The administration said "bundling" of payments to health-care providers is one example of how cost growth could be restrained. The idea is to give doctors and hospitals a single payment for treating a patient's ailment, rather than paying separately for procedures and tests -- a system that critics say can encourage more care rather than better care.

Lawmakers plan to include changes in health-care legislation that would make bundling easier, but the need for new rules is one sign that the cost savings are far from certain. Other proposed changes include using a common insurance-claim form to reduce administrative costs.

While health-care industry groups have expressed their eagerness to cooperate with Congress in writing the legislation, the dialogue is expected to grow more contentious in coming weeks as lawmakers begin pinning down details of how to expand coverage and pay for the overhaul.

On Monday, the Senate Finance Committee is expected to release several options for how to structure a public insurance plan, one of the most debated aspects of the overhaul. The options range from modeling it after Medicare to structuring it like state health-insurance plans currently provided to public employees.

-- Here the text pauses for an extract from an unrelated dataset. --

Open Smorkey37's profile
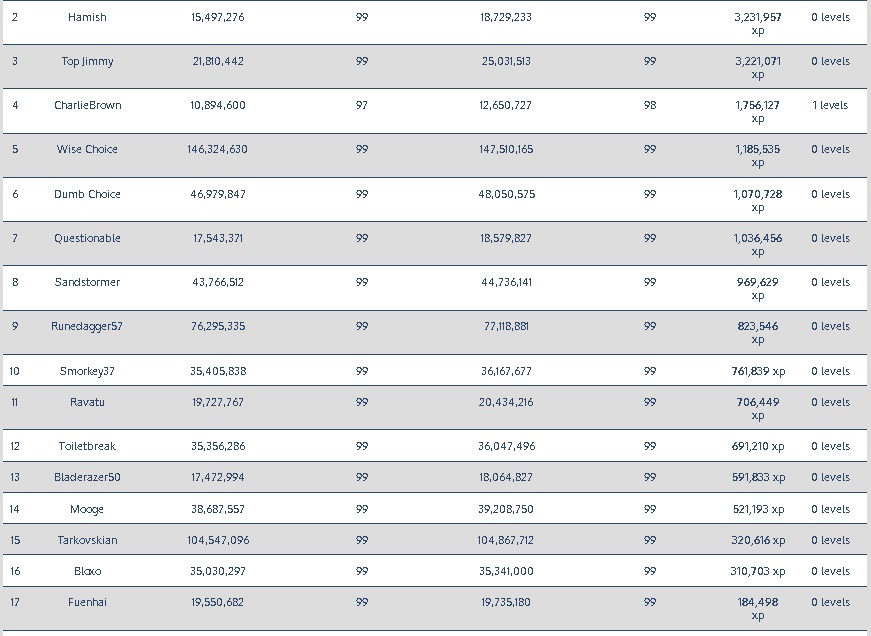Image resolution: width=871 pixels, height=636 pixels. point(87,371)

On Tuesday, members of that committee will hold talks on how to pay for the health-care plan. The current price tag is expected to be at least $1.2 trillion over 10 years. In its budget for fiscal 2010, the Obama administration put aside more than $600 billion over 10 years for a new health-care system and said it would raise funds to make that spending "budget-neutral." Lawmakers are weighing tough choices for how to finance the rest.